3. Get in the Rodriguezone: Miscellany
• It’s not called the Rodriguezone, for reasons surpassing our understanding, but please refamiliarize yourselves with the accident that begat the RichRod offense.
• On the spread of the spread. “You know, I’m a little surprised it took this long. Course, it was 20 years ago when we were doing it at Division II Glenville State. No games were on TV and nobody knew about it. Then all of a sudden you start doing it at a Division I school and it spreads.”
• RichRodisms, cont’d. “Well, I hear a lot of times people say ‘Oh, we gotta have a guy that’s a game manager,’ and I don’t know what that is.”
• Because we cannot write about football without writing about Alabama, here’s what the guy they almost hired instead of Nick Saban has to say about their quarterback. “Talk about Alabama and they’ve had great defense, but AJ McCarron has been terrific, I mean absolutely terrific. No question. He’s one of the best in the country, and he has been. And I think the pieces around him are so good that sometimes you overlook him a little bit.”
• RichRodisms, cont’d. Every coach has his favorite chestnut. Rodriguez has been using this metaphor to describe his ideal quarterback since at least 2007: “Well, the one thing we want, and it’s coachspeak, but we want a guy who’s a point guard that can shoot the 3. In other words, sometimes he’s gotta distribute and sometimes he’s gotta take it himself depending on how they play us, and some guys have been better shooters and some have been better passers, so to speak.”
• This isn’t the first time we’ve goggled at Arizona’s staff videos this offseason.
• Is the up-tempo offense ruining football? “I think that’s ridiculous. I mean, they never talked about injuries when Buffalo and the K-Gun offense were going to all those Super Bowls. You just play more players. We go fast, so it can sound self-serving, but I don’t think anybody goes to a game to watch a huddle … Have less breaks, less TV timeouts, I know we gotta pay the bills, but I’d like for us to play faster.”

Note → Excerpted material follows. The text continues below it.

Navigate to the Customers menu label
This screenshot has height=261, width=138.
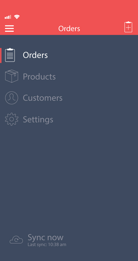[x=43, y=98]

4. Designated Talisman: The Territorial Cup
Arizona and Arizona State first competed for this relic in 1899. The Cup is “moved from one school to the other only under escort and the supervision of gloved archivists.” It also just sort of looks haunted, but not in a menacing way. More in a “if Nicolas Cage knew about it, he would purchase the movie rights to it” kind of way.
5. Stay Tuned
• Arizona football commences: Friday, August 30, at home against Northern Arizona.
• Conference play commences: Saturday, September 28, against Washington in Seattle.
• Required viewing: Arizona vs. USC, Thursday, October 10. Last year the Wildcats edged out the Trojans by three in a jaw-dropping aerial duel between Scott, Hill, Matt Barkley, and Marqise Lee.4 It’s unfair to expect the same level of showmanship with three of those pieces gone pro or sidelined, but it’s a weeknight prime-time game, and a little summer reverie never hurt anybody.